My journey starts in Orlando, a city better known for its theme parks (it has 10, including Disney’s) than its camping scene. At Orlando’s Thousand Trails RV campground, it is hard to miss the nightly Walt Disney World Resort fireworks show. The crackles travel for miles.

But I am not here for the rides and character meet-and-greets. Instead, I head to Cocoa Beach on Florida’s “Space Coast” near Cape Canaveral.

I rent a kayak for a sunset paddle through the Banana River Aquatic Preserve. As I glide through the mangroves, a dolphin makes its way towards me. It darts in and out of the water while a gold sparkle spreads across the river. Bottlenose dolphins are common here: it’s estimated that around 1,000 live in the wider Indian River estuary.

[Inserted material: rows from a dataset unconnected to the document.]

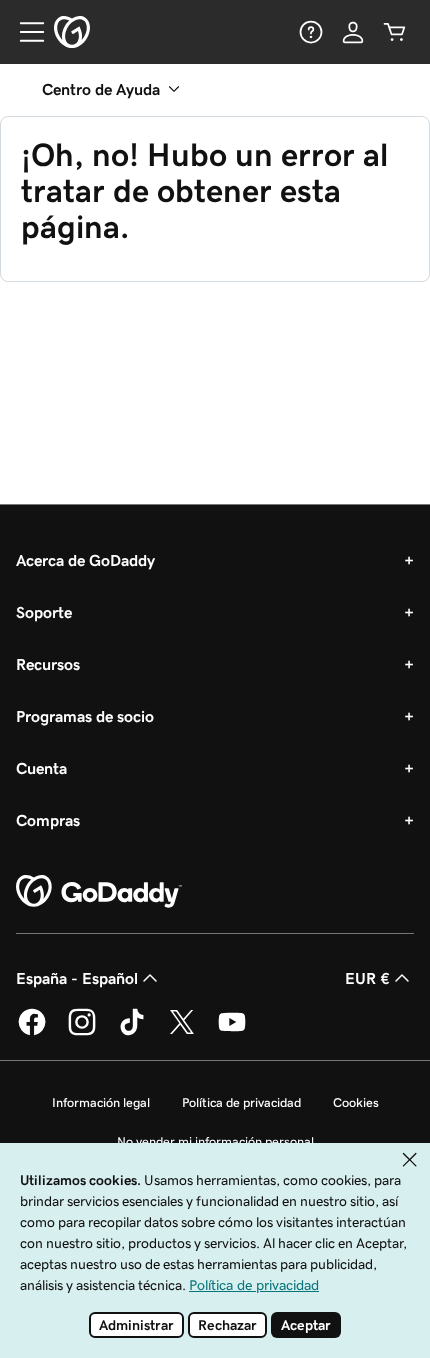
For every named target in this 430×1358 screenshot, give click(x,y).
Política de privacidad (241, 1102)
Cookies (356, 1102)
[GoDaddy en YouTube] (232, 1032)
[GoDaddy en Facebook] (32, 1032)
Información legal (101, 1102)
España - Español (77, 978)
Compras (48, 820)
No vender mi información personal (215, 1141)
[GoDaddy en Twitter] (182, 1032)
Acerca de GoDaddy (85, 560)
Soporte (44, 612)
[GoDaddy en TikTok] (132, 1032)
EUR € (367, 978)
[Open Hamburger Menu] (24, 32)
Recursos (48, 664)
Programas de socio (85, 716)
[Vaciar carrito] (395, 32)
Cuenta (41, 768)
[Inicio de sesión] (353, 32)
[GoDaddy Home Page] (99, 892)
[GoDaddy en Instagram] (82, 1032)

It is one of several dolphins I encounter while travelling through the state. On Siesta beach near Sarasota one afternoon, a loud crash wakes me from a doze. A few metres from the shore, I see a dolphin’s tail. A whisper of excitement flitters among the sunbathers.

Around 20 miles north of Siesta beach, I spend several days in Palmetto, parking up at Fisherman’s Cove, an RV campground with sea views.

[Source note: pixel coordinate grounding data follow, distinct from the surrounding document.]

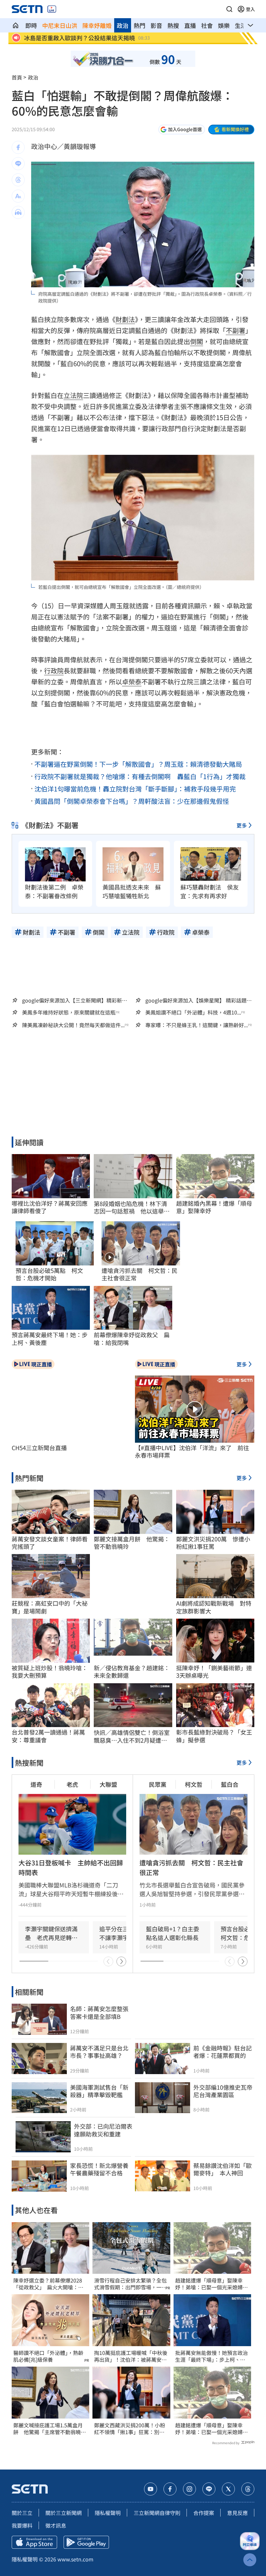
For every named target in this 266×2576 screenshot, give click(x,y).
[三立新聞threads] (248, 2489)
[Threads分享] (18, 180)
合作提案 (203, 2513)
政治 (122, 25)
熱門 (139, 25)
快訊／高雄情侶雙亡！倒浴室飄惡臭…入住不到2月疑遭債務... (132, 1736)
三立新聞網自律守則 (157, 2513)
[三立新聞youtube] (150, 2489)
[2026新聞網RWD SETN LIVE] (51, 9)
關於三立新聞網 (63, 2513)
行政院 (54, 670)
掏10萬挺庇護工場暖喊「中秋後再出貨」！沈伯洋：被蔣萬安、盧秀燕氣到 (130, 2356)
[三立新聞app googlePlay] (86, 2542)
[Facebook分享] (18, 147)
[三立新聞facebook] (170, 2489)
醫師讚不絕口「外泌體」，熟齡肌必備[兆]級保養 (48, 2356)
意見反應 (237, 2513)
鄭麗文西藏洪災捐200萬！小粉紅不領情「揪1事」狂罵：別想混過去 (129, 2428)
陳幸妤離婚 (97, 25)
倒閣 (196, 341)
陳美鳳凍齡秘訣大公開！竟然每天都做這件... (73, 1025)
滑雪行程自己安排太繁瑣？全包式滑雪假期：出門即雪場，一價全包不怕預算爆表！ (130, 2284)
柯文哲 (193, 1784)
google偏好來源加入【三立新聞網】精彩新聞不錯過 (74, 1000)
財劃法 (125, 319)
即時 (31, 25)
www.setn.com (75, 2559)
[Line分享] (18, 163)
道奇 (36, 1784)
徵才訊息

I also visit Tampa, a city known for its Cuban community and nightlife. A Cuban sandwich at Columbia Restaurant in Ybor – which claims to be Florida’s oldest – is a highlight: perfectly roasted pork, layered with melted Swiss cheese. From Tampa, I drive north to Crystal River, where I stay at Crystal Isles Thousand Trails Park.

Tampa's historic Ybor City district (Photo: Pgiam/Getty Images)
Tampa’s historic Ybor City district (Photo: Pgiam/Getty Images)

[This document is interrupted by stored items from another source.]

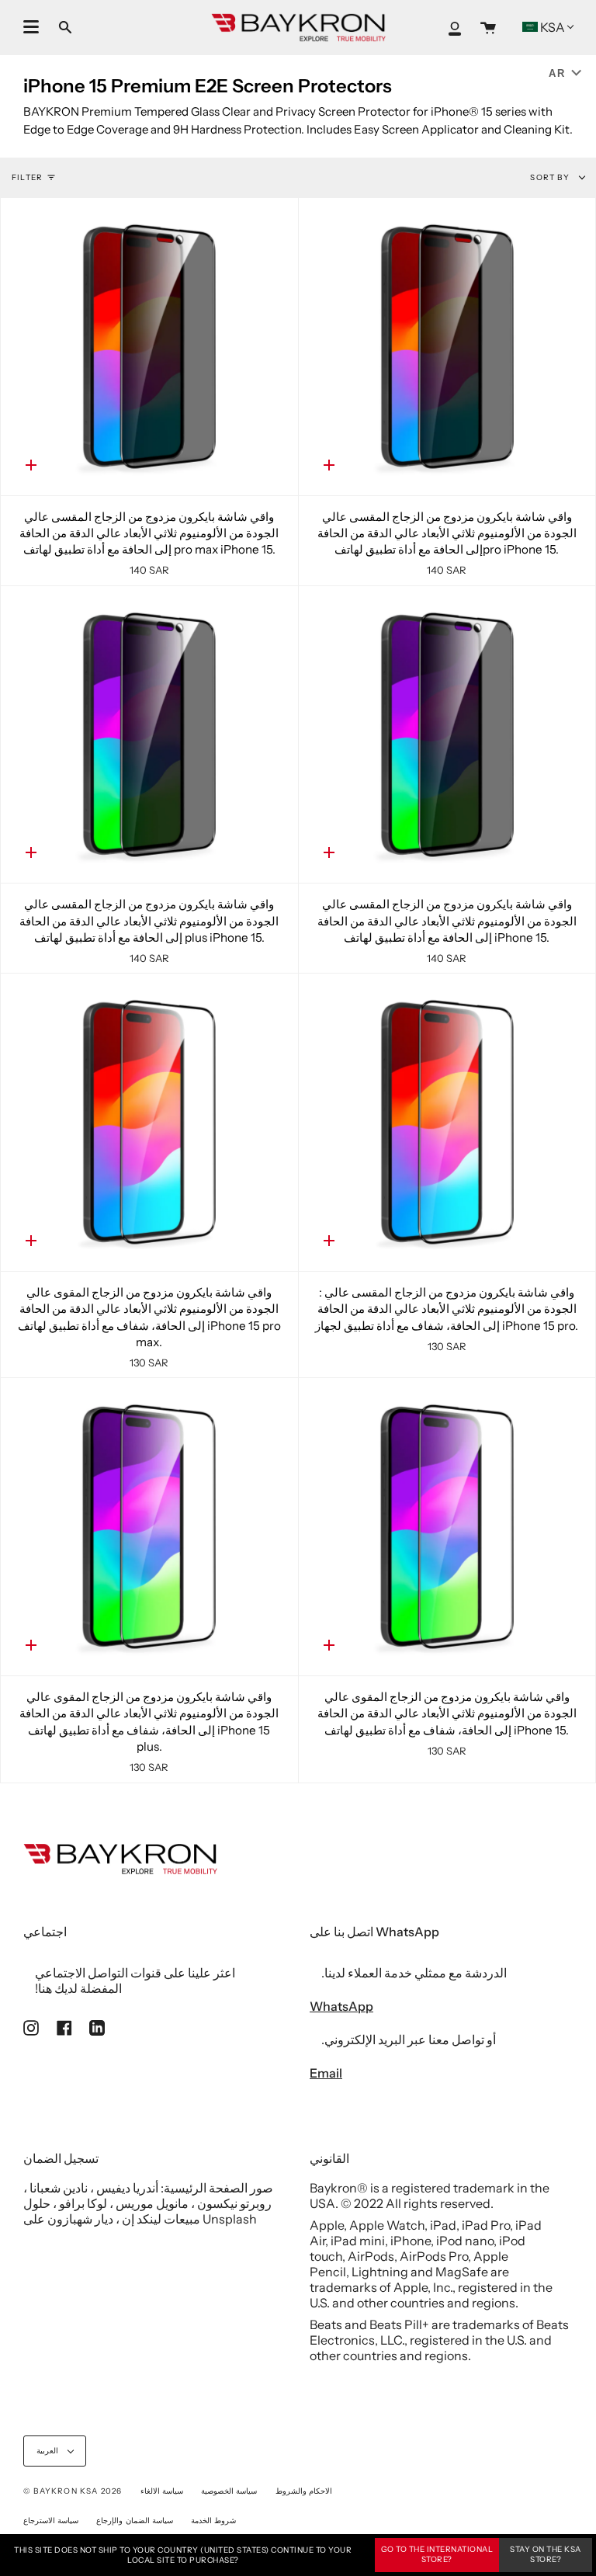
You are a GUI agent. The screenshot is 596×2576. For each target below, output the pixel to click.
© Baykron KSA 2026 (73, 2491)
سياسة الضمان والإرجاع (134, 2520)
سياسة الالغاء (161, 2491)
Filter (27, 177)
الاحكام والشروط (303, 2491)
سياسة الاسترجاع (50, 2520)
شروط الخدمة (213, 2520)
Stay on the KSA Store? (545, 2554)
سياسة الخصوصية (229, 2491)
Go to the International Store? (437, 2554)
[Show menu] (31, 27)
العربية (48, 2451)
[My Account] (455, 27)
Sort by (551, 177)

In the winter months, manatees crowd the warm waters of this small town, their numbers rising after recent conservation efforts have turned the tide on decline. It costs $50 (£40) to swim alongside them. They’re easy to spot, their bodies, typically around 9ft to 10ft in length, float above the water. The animals’ poor eyesight and gentle nature mean they are inquisitive. I’m thrilled as they touch my arms and face as I snorkel.

In the same spirit, evenings at Florida’s RV campsites are peaceful and slow. While staying at Crystal River, I look out for turtles on the rocks. But, after nightfall, alligators are the thing to keep watch for. I see plenty in the daytime, on a tour of the Everglades.

Manatees are returning to Crystal River (Photo: Visit Florida)
Manatees are returning to Crystal River (Photo: Visit Florida)

I find Florida offers as many surprises as its wildlife, not least the possibility of relaxing on a budget.

The cost of living may be high in the US, but there are ways to reduce daily spending. I make use of the RV’s kitchen and fridge on several occasions. A motor home trip proves to be a comparatively affordable – and deeply enjoyable – way of soaking up winter sun.

Booking it
Tailor Made by Saga’s Snowbirds in the Sunshine self-drive holidays costs from £2,642 per person (based on two sharing) for 29 days. Customers can stay on RV parks in four destinations in Florida (Orlando, Panhandle, Crystal River and Gulf Coast). The price, valid for travel from November 2024, includes motor home hire and return flights from the UK, holiday.saga.co.uk/tailormade.